§ **Using the information**:
a – In the earbud troubleshooting text, what is the likely cause when earbuds cut out as you walk into the kitchen?
b – Reproduce, word for word, the part of the earbud troubleshooting text from "Run Away From" to "near microwave ovens.".
c – Pick up the earbud troubleshooting text after its final sentence and carry it on.

§ **Text under study**:
..........

Run Away From 2.4 GHz Interference

Bluetooth lives in the same crowded 2.4 GHz band as your home WiFi, microwave, cordless phones, and many smart home hubs. If your earbuds cut out when you walk into the kitchen, it’s almost certainly your microwave. If they cut out in your home office, check whether your router is broadcasting on 2.4 GHz only.

Test by stepping outside or into a room far from electronics. If the buds stay rock solid, you’ve found your interference source. The fix is to move your router, switch it to 5 GHz only mode, or accept that range is limited indoors near microwave ovens.

Clear the Bose Music App Cache

The app that manages your earbuds can accumulate stale data that causes connection hiccups. On a Samsung or other Android phone, go to Settings > Apps > Bose Music > Storage > Clear cache. Do not tap Clear data unless the cache clear didn’t help that wipes your earbud settings and CustomTune calibration.

On iPhone, the app doesn’t have a straightforward cache clear option. You can offload the app (Settings > General > iPhone Storage > Bose Music > Offload App) and reinstall it without losing your paired buds. The cache rebuilds fresh.

..........

§ **Available data**:

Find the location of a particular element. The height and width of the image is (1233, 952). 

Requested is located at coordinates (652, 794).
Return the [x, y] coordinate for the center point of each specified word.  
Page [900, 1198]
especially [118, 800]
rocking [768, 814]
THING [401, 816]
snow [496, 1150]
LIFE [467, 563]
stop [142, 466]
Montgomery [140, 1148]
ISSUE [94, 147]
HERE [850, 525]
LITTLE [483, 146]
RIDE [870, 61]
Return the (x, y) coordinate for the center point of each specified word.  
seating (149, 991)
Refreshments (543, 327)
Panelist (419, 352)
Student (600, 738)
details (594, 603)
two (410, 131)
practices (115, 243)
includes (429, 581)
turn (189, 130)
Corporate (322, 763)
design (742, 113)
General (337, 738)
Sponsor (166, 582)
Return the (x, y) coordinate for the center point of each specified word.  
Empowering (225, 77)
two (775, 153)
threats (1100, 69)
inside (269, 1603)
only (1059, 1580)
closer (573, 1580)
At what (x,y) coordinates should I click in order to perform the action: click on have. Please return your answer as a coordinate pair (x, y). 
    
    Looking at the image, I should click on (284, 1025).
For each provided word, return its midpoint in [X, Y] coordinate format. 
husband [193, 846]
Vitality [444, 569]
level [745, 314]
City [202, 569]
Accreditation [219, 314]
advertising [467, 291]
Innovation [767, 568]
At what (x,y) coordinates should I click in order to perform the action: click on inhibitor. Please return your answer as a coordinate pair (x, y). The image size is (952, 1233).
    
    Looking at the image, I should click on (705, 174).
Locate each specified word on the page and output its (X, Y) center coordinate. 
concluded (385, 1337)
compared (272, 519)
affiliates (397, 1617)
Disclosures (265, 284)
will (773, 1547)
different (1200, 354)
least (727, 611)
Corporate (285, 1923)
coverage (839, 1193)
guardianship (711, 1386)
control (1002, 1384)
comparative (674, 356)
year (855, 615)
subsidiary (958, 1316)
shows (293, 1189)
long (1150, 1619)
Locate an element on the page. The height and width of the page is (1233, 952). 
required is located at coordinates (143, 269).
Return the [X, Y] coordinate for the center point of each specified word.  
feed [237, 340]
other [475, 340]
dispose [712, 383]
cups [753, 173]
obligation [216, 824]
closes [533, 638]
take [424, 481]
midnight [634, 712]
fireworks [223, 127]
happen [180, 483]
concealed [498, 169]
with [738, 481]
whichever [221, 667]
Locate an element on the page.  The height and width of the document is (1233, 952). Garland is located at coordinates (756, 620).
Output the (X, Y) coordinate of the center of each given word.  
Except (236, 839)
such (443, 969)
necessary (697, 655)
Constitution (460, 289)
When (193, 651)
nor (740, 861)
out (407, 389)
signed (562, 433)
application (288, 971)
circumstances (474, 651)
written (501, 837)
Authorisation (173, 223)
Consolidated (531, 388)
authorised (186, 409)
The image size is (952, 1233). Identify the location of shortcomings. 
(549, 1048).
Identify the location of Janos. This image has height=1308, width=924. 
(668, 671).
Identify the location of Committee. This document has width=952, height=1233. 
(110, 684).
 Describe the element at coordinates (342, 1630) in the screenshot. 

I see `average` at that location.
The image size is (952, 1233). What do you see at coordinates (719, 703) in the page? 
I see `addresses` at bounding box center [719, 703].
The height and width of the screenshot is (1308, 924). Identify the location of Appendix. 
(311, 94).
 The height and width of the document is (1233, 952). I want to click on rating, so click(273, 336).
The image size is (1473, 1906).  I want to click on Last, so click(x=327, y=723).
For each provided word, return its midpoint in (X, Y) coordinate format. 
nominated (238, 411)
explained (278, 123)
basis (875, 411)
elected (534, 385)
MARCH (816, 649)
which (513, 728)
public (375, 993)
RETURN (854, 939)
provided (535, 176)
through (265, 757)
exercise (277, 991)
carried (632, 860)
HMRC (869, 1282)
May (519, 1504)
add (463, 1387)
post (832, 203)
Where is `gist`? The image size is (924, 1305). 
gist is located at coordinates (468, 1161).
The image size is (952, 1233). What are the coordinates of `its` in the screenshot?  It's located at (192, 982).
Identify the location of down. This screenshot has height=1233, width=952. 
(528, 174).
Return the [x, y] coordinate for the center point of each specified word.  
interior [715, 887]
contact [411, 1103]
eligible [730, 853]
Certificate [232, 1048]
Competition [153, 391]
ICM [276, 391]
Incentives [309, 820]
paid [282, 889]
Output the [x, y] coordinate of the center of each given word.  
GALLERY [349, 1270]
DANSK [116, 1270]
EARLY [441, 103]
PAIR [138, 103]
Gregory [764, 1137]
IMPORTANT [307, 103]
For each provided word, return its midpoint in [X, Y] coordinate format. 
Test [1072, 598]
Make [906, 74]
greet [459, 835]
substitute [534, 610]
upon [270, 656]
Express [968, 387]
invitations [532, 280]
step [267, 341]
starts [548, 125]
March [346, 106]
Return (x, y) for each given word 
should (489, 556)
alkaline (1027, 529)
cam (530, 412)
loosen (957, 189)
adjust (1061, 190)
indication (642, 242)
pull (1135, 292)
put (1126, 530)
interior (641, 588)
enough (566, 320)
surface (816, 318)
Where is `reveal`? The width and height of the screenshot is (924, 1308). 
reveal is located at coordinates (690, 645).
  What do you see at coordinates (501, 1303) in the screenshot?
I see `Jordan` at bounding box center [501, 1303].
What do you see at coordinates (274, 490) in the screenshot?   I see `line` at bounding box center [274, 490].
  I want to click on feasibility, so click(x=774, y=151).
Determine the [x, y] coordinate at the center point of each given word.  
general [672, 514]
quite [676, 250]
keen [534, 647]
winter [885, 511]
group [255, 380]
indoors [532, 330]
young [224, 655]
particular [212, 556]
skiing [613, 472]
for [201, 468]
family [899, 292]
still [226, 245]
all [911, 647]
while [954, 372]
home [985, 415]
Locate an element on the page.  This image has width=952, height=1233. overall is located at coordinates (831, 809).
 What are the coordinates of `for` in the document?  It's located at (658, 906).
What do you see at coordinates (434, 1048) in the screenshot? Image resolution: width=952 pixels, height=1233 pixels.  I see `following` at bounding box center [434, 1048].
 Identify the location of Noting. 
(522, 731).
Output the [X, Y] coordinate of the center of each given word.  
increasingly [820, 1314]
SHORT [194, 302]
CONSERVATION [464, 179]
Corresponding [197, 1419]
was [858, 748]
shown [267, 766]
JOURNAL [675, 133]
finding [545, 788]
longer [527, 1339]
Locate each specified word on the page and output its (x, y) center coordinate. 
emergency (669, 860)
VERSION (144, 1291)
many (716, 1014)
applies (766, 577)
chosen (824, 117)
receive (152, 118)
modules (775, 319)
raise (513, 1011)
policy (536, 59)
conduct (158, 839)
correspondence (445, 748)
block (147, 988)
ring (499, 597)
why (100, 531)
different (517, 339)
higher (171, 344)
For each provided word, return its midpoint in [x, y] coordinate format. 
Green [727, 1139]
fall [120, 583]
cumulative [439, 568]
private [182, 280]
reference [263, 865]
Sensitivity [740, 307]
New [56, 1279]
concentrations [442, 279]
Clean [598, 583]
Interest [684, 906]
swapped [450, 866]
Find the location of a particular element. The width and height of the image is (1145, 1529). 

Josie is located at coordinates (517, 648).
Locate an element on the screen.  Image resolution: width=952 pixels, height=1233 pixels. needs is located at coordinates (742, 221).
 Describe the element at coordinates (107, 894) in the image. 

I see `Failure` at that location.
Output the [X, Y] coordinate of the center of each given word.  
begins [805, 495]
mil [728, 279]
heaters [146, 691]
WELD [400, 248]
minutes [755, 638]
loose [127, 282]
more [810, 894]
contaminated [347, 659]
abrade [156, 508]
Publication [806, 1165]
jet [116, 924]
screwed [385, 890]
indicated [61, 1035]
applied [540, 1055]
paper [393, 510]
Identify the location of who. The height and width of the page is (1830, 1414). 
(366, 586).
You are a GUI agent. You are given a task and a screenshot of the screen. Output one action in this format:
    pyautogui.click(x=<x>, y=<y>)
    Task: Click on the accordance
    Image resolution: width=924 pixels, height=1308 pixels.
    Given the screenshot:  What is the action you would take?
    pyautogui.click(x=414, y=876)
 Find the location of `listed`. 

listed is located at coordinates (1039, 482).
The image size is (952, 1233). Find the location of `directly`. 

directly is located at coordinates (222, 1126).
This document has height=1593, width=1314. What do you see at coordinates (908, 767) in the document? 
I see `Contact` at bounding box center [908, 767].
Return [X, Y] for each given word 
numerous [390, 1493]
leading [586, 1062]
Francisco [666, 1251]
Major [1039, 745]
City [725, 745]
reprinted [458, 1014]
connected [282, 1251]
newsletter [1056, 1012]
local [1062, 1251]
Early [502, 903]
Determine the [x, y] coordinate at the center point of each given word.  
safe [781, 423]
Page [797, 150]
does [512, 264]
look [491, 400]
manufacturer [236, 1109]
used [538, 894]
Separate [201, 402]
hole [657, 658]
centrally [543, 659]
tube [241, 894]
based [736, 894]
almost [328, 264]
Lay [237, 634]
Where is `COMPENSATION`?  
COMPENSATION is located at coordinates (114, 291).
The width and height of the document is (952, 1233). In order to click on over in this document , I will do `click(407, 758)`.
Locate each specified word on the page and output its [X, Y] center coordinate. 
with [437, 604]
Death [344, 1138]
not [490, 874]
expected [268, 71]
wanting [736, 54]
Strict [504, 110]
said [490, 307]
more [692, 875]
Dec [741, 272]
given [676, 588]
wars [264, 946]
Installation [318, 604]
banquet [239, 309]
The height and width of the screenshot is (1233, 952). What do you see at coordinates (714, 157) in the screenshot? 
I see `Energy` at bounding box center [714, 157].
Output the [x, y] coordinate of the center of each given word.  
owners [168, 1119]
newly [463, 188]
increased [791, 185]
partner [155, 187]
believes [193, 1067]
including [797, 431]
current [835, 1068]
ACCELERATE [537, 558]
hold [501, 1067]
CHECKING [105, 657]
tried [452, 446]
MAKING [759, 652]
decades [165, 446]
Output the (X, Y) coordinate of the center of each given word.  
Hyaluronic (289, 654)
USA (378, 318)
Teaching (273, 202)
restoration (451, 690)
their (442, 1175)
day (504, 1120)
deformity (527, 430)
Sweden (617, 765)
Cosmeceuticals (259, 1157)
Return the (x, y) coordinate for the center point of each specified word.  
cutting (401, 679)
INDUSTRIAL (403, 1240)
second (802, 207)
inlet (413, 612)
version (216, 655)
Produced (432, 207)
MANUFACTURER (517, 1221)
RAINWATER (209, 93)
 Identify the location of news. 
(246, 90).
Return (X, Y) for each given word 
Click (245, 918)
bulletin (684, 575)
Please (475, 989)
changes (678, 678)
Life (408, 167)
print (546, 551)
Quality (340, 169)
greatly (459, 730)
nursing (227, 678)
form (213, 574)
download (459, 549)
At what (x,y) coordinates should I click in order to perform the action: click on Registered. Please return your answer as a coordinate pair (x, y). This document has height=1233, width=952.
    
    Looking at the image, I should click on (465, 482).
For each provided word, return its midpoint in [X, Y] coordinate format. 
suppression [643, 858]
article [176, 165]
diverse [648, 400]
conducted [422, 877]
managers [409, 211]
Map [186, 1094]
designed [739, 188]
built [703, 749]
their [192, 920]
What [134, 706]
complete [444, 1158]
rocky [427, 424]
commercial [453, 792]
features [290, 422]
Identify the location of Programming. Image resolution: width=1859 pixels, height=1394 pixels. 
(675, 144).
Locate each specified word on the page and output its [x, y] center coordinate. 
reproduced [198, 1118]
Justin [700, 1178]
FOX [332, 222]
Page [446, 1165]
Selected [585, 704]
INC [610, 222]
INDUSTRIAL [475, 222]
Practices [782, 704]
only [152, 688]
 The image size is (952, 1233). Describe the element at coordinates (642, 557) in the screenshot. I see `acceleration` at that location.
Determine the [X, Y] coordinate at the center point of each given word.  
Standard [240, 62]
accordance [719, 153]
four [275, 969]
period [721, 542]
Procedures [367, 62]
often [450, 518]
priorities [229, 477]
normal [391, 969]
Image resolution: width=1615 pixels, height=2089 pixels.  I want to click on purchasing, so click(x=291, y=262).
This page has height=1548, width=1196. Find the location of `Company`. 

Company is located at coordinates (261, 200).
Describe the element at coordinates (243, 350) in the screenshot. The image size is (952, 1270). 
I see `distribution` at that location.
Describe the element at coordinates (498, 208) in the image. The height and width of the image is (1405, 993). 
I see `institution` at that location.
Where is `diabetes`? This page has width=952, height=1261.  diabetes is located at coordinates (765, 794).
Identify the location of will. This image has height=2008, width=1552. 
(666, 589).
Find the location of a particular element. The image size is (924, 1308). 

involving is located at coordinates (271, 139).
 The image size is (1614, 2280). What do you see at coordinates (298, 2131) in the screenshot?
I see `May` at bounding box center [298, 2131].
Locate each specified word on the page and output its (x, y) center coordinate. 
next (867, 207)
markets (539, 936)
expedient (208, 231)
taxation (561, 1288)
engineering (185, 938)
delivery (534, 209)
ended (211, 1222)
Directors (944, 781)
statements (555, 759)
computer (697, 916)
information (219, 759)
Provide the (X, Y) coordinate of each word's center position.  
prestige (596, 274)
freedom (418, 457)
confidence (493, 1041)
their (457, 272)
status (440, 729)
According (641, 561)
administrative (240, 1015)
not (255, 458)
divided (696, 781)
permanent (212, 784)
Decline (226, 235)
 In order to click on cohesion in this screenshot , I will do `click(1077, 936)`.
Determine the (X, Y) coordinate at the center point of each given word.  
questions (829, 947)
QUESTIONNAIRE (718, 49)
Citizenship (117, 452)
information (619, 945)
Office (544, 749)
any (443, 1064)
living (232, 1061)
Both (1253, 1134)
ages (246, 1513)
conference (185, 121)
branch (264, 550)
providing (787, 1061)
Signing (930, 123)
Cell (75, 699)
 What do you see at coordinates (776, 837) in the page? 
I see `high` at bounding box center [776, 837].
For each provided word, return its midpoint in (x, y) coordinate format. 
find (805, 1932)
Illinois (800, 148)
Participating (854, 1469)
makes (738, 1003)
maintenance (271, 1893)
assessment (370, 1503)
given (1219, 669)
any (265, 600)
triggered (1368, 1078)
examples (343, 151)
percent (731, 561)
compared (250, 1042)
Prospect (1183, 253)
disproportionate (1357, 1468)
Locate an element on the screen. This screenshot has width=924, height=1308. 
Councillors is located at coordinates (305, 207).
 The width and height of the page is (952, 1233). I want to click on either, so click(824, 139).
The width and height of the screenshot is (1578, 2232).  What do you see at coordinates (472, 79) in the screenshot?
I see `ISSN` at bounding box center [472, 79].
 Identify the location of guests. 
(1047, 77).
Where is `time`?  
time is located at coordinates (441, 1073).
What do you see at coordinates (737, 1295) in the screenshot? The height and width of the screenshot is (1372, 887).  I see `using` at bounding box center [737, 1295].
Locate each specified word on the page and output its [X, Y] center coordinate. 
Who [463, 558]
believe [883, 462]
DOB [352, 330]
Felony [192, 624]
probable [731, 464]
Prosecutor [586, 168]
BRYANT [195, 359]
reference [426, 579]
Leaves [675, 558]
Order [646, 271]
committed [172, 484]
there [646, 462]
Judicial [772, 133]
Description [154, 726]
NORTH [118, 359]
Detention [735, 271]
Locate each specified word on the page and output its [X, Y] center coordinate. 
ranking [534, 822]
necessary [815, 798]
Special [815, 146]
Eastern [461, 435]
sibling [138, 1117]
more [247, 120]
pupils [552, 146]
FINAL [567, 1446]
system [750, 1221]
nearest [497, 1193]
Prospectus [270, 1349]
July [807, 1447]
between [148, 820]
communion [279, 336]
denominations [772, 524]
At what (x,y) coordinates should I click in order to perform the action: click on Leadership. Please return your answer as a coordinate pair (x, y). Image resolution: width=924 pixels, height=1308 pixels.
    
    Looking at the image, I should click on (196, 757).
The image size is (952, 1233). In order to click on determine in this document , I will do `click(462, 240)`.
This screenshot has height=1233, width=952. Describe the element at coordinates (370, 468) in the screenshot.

..........

§ **Results**:
a – The microwave.

b –
Run Away From 2.4 GHz Interference

Bluetooth lives in the same crowded 2.4 GHz band as your home WiFi, microwave, cordless phones, and many smart home hubs. If your earbuds cut out when you walk into the kitchen, it’s almost certainly your microwave. If they cut out in your home office, check whether your router is broadcasting on 2.4 GHz only.

Test by stepping outside or into a room far from electronics. If the buds stay rock solid, you’ve found your interference source. The fix is to move your router, switch it to 5 GHz only mode, or accept that range is limited indoors near microwave ovens.

c –
Reset the Earbuds the Right Way

If app-side fixes don’t stop the cutouts, a full reset clears any internal pairing state corruption that might be causing dropouts. Here’s the exact sequence: open the charging case with both earbuds inside. Press and hold the button on the back of the case for 25 seconds. The status light will blink white twice, then slowly pulse blue, then turn off. That’s one cycle. Repeat the 25-second hold three full times.

The reset is complete when the status light blinks amber for 3 seconds and then slowly blinks blue. After that, take both buds out and put them in your ears at the same time so they sync as a stereo pair before reconnecting to your phone.

Update Firmware Through Bose Music

Bose has pushed several firmware updates that improved Bluetooth stability, especially for the QuietComfort Ultra line. Open the Bose Music app, tap your earbuds, go to Settings > Product info > Software updates. Install whatever’s available. Both buds need to be in the case with the lid open, the case needs at least 50% battery, and your phone has to stay within a few feet. The update takes about 10 minutes.

If you’re using the second generation model (released September 2025), check the firmware version for aptX Lossless support. Older firmware on that model can cause handshake drops with Snapdragon Sound sources.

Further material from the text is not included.